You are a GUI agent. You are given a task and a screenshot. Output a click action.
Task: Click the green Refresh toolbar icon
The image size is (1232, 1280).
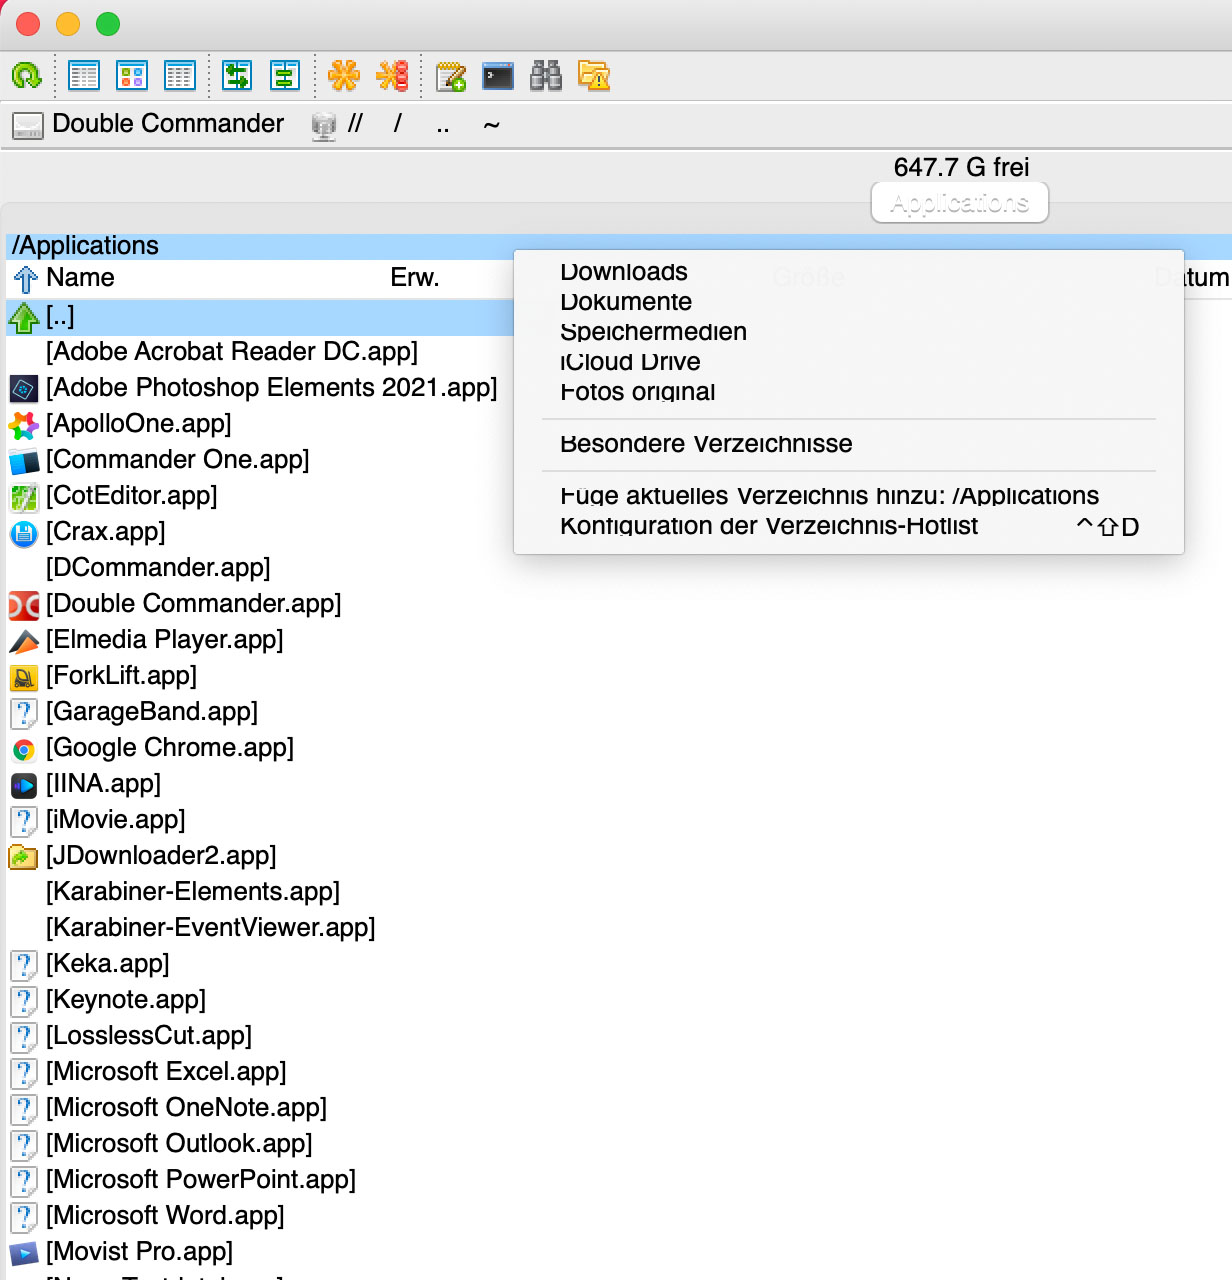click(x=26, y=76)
◇ ◇ ◇
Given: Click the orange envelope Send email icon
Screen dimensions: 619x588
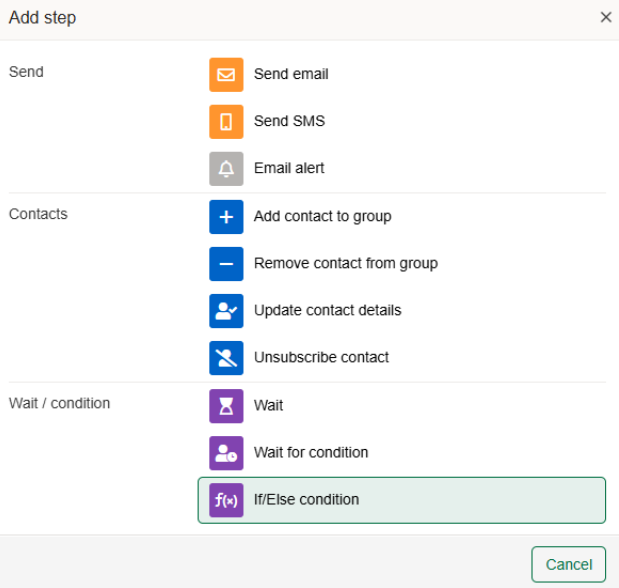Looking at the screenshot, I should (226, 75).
◇ ◇ ◇
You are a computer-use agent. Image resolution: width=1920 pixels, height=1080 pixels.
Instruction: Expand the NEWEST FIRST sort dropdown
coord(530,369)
◇ ◇ ◇
• _PROBLEM_
Return every line of the data above in which "agent" appears.

• _SOLUTION FOR THIS TASK_
You are a GUI agent. You are given a task and a screenshot. Output a click action.
You are a computer-use agent. Image resolution: width=1920 pixels, height=1080 pixels.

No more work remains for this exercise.